• LOCATION :

    310 Cherry Street
  • Date :

    Sunday, February 19th
  • Time :

    3:00 PM to 5:00 PM
  • Price :

    Free for Members
    $5 General Admission

This exhibition features 24 portrait photos by Atlanta-based artist and photo-journalist Johnny Crawford, along with a suite of six oil on canvas portraits by Macon’s own Wilfred Stroud. The images by both artists pay tribute to black Maconites who contributed to the quality of life for all citizens, many without receiving any public recognition.

Macon native Wilfred Stroud was a painter, musician, educator, and chronicler of Macon’s African American history. Stroud is best known for his signature mural From Africa to America which is on permanent display in the Tubman Museum. The paintings in this exhibition are from a series of black history portraits done by the artist in the 1990s.

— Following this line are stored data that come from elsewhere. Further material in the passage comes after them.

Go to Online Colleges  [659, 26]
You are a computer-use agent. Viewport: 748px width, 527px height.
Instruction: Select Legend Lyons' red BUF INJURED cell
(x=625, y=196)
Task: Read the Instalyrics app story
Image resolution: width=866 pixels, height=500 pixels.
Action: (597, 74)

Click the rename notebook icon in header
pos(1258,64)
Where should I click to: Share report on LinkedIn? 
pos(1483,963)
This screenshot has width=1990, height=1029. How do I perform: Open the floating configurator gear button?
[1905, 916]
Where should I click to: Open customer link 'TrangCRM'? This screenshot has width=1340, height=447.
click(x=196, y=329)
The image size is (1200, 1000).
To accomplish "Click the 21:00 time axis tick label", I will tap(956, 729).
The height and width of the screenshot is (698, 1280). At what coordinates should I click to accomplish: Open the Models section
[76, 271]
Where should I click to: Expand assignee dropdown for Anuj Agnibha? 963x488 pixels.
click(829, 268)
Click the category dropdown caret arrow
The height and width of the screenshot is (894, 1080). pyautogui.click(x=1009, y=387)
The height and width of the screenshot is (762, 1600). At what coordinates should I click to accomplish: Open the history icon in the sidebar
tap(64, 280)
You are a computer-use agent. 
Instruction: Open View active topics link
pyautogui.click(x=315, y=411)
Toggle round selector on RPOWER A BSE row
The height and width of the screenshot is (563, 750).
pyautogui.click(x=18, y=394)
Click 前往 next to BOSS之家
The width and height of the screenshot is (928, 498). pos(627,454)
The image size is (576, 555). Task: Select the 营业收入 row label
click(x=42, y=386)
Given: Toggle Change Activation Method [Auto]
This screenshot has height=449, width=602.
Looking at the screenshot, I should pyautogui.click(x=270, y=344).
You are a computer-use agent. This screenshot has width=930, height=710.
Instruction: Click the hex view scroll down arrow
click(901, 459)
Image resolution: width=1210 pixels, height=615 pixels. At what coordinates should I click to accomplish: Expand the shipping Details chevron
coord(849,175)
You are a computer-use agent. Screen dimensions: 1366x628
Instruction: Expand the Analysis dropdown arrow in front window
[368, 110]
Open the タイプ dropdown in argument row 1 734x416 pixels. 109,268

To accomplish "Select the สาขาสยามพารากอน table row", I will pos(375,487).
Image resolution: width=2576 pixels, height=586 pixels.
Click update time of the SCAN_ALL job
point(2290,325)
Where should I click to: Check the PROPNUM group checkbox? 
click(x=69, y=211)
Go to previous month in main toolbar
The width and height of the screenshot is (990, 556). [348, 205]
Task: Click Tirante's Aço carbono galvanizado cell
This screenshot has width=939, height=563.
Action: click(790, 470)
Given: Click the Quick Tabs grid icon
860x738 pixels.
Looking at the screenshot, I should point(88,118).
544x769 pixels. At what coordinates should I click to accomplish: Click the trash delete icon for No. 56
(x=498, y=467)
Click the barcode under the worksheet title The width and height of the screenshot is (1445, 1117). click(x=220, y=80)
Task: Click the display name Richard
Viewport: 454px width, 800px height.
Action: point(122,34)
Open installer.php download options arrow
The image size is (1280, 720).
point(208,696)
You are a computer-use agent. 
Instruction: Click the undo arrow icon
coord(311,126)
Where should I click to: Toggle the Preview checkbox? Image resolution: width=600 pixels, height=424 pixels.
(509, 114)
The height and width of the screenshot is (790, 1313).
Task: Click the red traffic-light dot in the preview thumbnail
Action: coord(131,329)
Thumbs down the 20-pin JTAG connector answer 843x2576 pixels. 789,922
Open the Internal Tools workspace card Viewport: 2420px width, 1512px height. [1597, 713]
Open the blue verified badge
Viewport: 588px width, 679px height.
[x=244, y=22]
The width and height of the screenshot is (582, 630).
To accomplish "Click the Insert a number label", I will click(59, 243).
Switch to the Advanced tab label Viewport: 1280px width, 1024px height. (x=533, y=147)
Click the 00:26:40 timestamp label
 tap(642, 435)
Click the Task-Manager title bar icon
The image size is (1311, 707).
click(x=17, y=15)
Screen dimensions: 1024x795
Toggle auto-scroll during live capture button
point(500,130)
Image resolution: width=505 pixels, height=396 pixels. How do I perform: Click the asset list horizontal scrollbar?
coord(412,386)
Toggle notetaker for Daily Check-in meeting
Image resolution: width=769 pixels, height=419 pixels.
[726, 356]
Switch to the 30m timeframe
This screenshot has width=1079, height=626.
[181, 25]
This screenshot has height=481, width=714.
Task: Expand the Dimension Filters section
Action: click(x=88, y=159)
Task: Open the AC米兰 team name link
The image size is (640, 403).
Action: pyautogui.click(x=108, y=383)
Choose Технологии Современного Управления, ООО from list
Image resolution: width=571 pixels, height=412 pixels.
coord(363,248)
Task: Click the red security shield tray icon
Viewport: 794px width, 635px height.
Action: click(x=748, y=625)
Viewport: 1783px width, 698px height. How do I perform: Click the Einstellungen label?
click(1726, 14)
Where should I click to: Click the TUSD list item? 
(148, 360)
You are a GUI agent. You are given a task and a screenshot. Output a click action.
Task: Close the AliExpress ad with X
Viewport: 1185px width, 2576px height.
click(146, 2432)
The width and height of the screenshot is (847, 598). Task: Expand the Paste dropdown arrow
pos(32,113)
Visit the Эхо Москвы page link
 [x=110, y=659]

Johnny Crawford is a native of Jackson, Georgia. He attended Morehouse College in Atlanta, and for 28 years was a staff photographer for the Atlanta Journal-Constitution newspaper. In 2017 Crawford was Artist-in-Residence at Middle Georgia State University. During his tenure he completed a collection of portraits that are a limited, yet compelling view of Macon’s African American community from the perspective of an outsider coming to know, and to be known, within a close-knit community.